**What you need to do:** Would you restate every entry below word for word? Leave out the pictures.

------ Supplied material ------

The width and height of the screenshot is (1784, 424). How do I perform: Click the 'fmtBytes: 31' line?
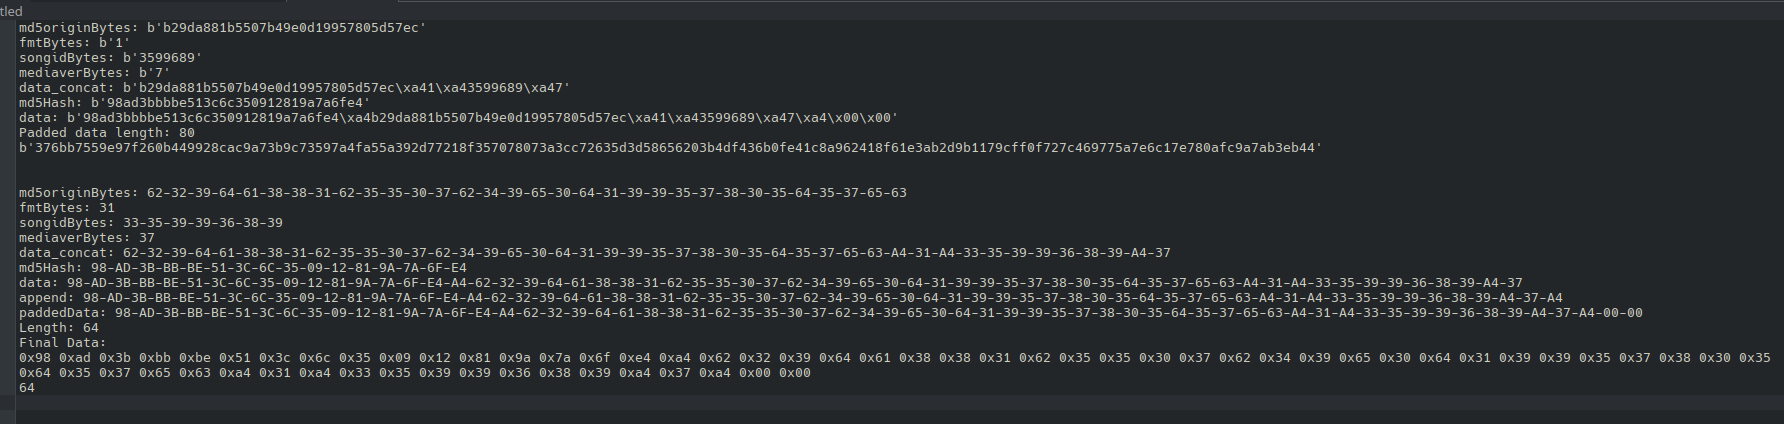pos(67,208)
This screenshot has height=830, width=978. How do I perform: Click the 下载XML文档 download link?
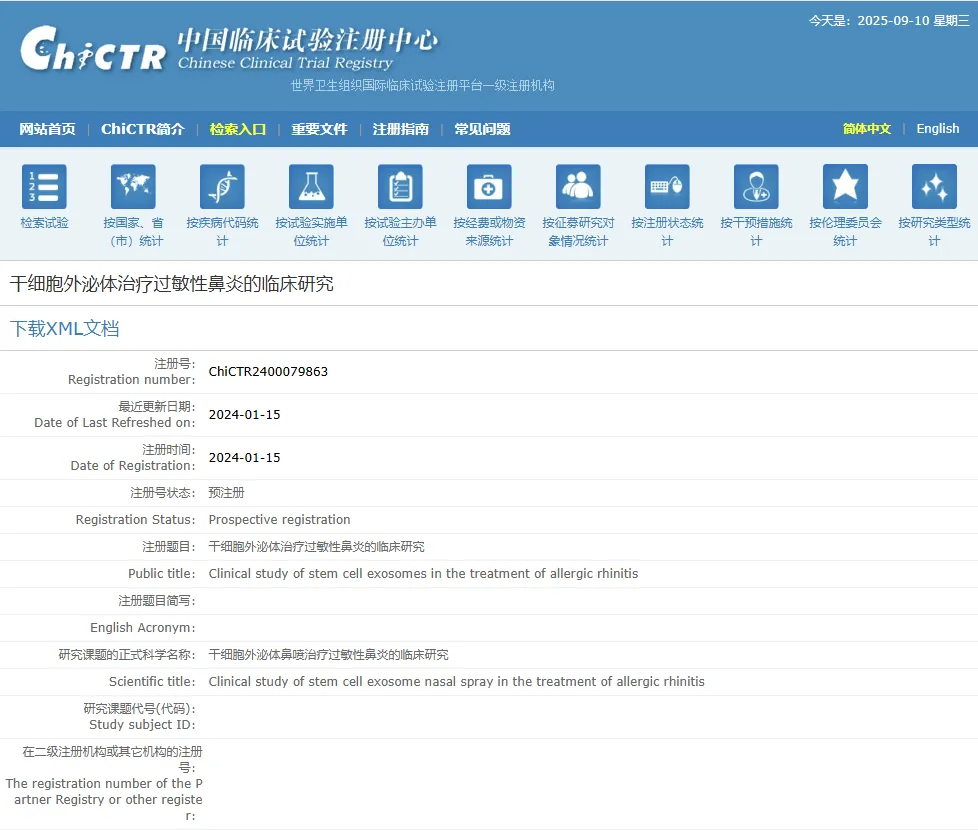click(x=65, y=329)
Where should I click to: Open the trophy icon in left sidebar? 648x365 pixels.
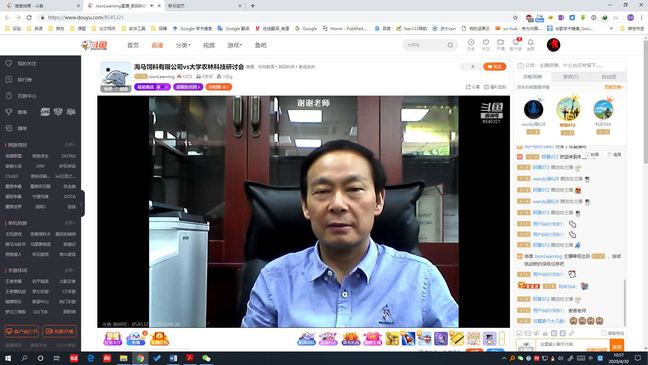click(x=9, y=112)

------

**Finished task:**
The width and height of the screenshot is (1784, 424). How do I perform: Click the 'fmtBytes: 31' line?
pos(67,208)
This screenshot has height=830, width=978. How do I perform: Click the 下载XML文档 download link?
click(x=65, y=329)
Where should I click to: Open the trophy icon in left sidebar? 648x365 pixels.
click(x=9, y=112)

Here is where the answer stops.